One of the biggest barriers to community-level renewable energy is access to capital. But increasingly we're seeing increased emphasis on crowdfunding efforts, from Dutch wind turbines to rooftop solar for housing complexes in the U.S. to flywheel energy storage.
Now the latest efforts to pool individual investors into backing a renewable energy effort -- solar energy on schools -- is entering its final days, and here's how you can be a part of it. The Natural Resources Defense Council (NDRC) is throwing its hat into the ring with an Indiegogo campaign to raise $54,000 to help some "to be determined" schools evaluate, purchase and install rooftop solar energy systems. "Solar Schools: Powering classrooms, empowering communities" (fair warning: video of cute kids imploring for your help) aims to offer an online platform to give community organizers some step-by-step directions specifically for putting solar on schools, walking them from site assessment and approvals to getting funding to the RFP process.
"We're essentially holding a bake sale on the Internet," sums up Jay Orfield, environmental innovation fellow in NRDC’s Center for Market Innovation.
The NRDC is seeking 3-5 pilot projects for schools that will demonstrate town ownership and involvement, "where enthusiasm is high and there's buy-in," he said. Contributors can vote for the cities they'd like to see get the money; so far the front-runners are Los Angeles, Philadelphia, and Charlotte N.C. They're particularly looking more heavily at public schools, in areas where regulations and economics might favor solar; but they're also interested in areas where the economics aren't as favorable but a demo system could be modeled and scaled up to be replicated.
Most important is that there's demonstrated public support for it. "Key for us [is to] identify places where the PTA is strong, where they've already identified at least one teacher that can help champion this," Orfield said. "We really need people to take this on ... we need them to be active participants, [to] take up the banner and lead these projects, recruit volunteers."

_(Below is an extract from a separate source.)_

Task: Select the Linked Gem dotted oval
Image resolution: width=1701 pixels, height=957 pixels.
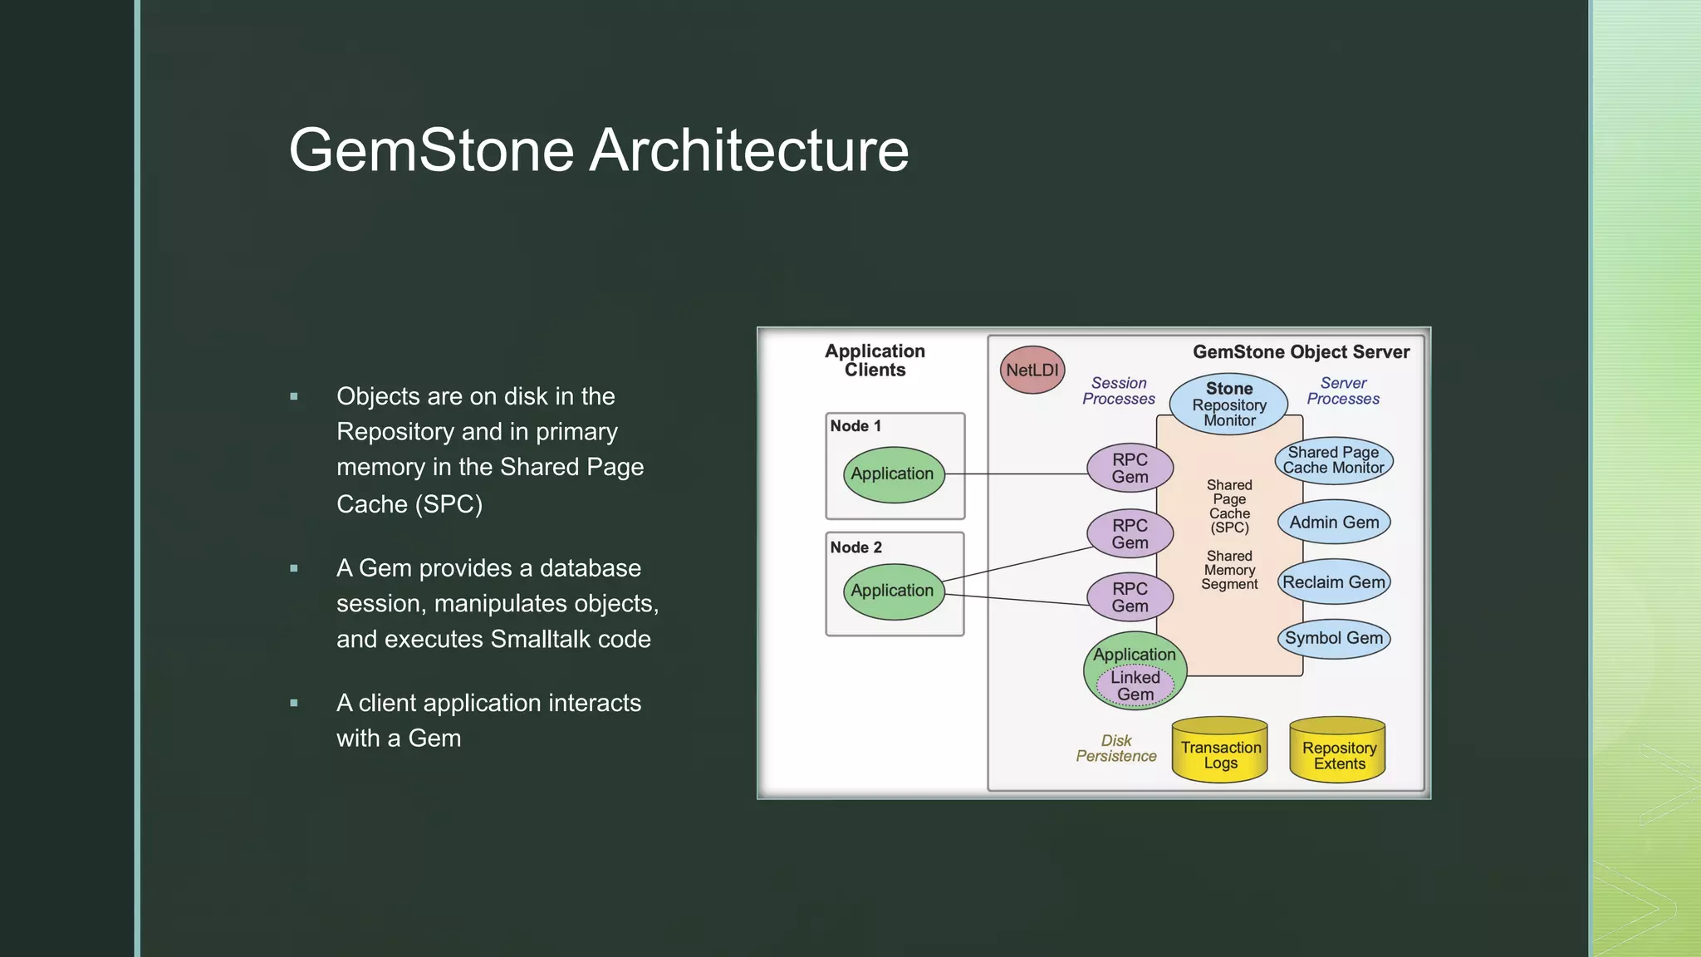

Why should schools be going solar? Because energy savings can offset years of belt-tightening, which directly translates to educating kids. The NRDC invokes the sample of the Firebaugh-Las Deltas United School District in California, which saved $900,000 by adding solar energy to its buildings and thus was able to reinstate a music program for 2,300 students -- who also get a first-hand lesson in how solar energy works and the importance of science and technology.
The NRDC solar-for-schools crowdfunding campaign was launched October 15 and is a little more than halfway to its goal, but there's just a week left -- so if you're interested you'd better hurry. "Perks" for contributions range from a signed thank-you note from students to various clothing items to a solar charging kit.